The principal manufacture of this place is soap. It was here that first in Scotland the making of brown soap (made of oil, tallow, rosin and a caustic solution) was brought to its present degree of perfection.
This manufacture commenced about the year 1770 and has since been carried on with varying success. From the year 1783 to 1789 it was a flourishing and extensive trade. There were four large works whish employed from 20 – 30 labouring men and paid an excise duty from 8,001 to 10,001 per annum. In the year 1789 the soap trade in Scotland met a considerable check. It was for some time almost annihilated here. It has since, however, happily revived and is now carried on with great deal of spirit.
“The manufacture of Soap is extensively carried on and three kinds are produced, White, Brown and Soft Soap. Tallow, Oil and Alkali are the ingredients which constitutes this article, the whole being subjected to the process of boiling.
White Soap is made of tallow and a solution of alkali rendered caustic by lime.
Brown Soap is made of oil, tallow, rosin and the caustic solution.
Soft Soap is a compound of oil and a solution of potash.

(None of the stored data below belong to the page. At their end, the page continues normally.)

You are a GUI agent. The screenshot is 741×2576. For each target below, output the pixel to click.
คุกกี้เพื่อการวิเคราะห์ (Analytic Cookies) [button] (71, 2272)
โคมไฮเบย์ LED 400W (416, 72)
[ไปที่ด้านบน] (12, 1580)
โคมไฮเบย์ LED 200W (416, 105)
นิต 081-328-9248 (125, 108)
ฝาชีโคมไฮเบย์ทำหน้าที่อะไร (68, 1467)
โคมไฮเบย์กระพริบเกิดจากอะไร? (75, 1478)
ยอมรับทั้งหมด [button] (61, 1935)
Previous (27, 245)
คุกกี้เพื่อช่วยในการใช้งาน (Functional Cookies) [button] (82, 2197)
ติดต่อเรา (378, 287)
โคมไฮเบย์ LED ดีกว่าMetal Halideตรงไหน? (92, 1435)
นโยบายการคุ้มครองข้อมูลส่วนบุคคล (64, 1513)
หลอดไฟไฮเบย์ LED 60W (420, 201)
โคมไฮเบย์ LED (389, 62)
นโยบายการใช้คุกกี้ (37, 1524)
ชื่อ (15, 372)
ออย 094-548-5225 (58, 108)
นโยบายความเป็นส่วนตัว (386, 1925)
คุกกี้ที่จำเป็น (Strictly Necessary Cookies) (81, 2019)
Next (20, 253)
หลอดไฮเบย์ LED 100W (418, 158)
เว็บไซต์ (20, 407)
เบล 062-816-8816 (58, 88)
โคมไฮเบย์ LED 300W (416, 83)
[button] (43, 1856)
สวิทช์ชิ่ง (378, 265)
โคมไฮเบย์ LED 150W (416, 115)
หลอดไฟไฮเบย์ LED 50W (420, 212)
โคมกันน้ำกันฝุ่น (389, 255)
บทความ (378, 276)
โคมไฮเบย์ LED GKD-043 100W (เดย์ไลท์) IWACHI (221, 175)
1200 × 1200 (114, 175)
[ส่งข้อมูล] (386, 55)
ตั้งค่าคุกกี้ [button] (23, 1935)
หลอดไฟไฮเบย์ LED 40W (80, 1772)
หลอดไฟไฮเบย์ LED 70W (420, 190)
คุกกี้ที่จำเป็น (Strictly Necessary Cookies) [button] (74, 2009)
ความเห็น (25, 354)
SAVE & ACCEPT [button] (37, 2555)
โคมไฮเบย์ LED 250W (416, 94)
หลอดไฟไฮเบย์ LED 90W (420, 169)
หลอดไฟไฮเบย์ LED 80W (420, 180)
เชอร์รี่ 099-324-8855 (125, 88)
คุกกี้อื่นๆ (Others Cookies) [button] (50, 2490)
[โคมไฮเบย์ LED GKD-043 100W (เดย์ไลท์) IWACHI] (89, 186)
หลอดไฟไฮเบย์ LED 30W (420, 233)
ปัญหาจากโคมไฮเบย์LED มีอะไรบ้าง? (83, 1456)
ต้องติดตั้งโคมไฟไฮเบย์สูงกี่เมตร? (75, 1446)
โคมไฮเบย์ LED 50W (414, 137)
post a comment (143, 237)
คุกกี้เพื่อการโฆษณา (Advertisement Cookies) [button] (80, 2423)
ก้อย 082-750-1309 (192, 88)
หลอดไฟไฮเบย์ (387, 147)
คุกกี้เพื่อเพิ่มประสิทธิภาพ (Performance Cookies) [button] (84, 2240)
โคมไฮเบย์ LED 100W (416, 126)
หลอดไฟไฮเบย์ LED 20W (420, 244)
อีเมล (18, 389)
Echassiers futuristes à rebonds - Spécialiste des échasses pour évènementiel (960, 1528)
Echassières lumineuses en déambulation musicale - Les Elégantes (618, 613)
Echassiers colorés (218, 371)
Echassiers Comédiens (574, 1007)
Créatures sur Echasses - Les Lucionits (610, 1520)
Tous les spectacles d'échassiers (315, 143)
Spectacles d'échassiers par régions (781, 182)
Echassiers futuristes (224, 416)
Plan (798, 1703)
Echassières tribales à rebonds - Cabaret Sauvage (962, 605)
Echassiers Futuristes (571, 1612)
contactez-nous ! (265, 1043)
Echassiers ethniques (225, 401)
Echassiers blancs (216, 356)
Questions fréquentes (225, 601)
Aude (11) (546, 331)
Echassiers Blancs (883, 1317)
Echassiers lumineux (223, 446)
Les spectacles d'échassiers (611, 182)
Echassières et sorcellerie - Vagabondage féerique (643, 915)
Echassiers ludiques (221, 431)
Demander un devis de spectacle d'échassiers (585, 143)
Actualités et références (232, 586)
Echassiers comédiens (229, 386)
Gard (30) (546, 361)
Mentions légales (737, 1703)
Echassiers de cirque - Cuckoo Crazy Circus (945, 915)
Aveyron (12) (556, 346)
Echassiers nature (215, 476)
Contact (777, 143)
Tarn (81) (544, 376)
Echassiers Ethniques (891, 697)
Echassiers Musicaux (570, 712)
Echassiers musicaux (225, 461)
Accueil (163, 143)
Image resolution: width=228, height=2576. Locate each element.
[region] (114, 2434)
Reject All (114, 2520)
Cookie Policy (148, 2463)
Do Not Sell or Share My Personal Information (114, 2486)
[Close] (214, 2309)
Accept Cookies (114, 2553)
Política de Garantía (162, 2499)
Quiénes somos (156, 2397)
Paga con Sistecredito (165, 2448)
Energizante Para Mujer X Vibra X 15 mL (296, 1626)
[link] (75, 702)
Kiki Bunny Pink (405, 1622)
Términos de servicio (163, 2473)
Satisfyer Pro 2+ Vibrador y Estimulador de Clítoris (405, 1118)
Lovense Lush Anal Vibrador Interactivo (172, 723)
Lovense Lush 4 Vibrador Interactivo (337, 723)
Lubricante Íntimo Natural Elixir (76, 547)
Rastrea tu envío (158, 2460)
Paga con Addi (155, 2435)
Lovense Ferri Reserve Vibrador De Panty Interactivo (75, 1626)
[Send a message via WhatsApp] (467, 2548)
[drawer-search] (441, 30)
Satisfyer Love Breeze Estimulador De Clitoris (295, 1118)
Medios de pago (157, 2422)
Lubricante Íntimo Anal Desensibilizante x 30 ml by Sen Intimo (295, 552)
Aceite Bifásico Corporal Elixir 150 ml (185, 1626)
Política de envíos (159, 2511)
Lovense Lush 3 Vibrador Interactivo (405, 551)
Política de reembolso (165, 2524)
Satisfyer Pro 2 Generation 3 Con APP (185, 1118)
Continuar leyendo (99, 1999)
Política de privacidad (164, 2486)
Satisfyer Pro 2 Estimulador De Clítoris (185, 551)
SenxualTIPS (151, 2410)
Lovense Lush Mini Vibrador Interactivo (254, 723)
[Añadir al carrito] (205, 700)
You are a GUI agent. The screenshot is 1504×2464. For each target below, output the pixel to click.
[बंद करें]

The manufacture of soap is carried on in all principal towns in Scotland, the demand for domestic purposes being considerable, as well as that for bleaching and exportation. The soap making is generally combined with that of candle making, the finer kind of tallow used for candles and the coarser for soap. A great quantity of tallow is imported from Russia. The shores of the Baltic and South America, but the ordinary slaughter of cattle generally supplies what is required by the inland and less populous districts.”
This indicates the decline of the soap manufacturing in Queensferry.
The National Archives hold the records of the Sun Fire Office, a company specialising in Fire Insurance, (it continues to this day as the Royal and Sun Alliance). The Sun Fire office records contain the following entry for 1791;
Insured Thomas Jameson, Andrew Paton, Ninian Paton and James Brown, Queensferry Soap Boilers.
In 1798 Ninian Paton, Soap Boiler tired of the slow and tedious work of carrying water to his works sought permission to lay pipes along the South side of the street from Thomas Fairlies well to his factory near his dwelling house, with leave to pump the water at the well only when water was plentiful.
In 1819, Campbell Innes, Soap manufacturer and Bailie of the burgh, received permission to draw water from the Town’s main to his works, the connection being made at his own expense. For the privilege of this supply a charge of 1 guinea a year was imposed. Campbell Innes and his wife Jean had several children born in Queensferry. Campbell who ws Provost of Queensferry from 1833 until 1839, is listed as clerk to John Taylor & Sons on his first Daughter, Jane’s, birth record of 1798.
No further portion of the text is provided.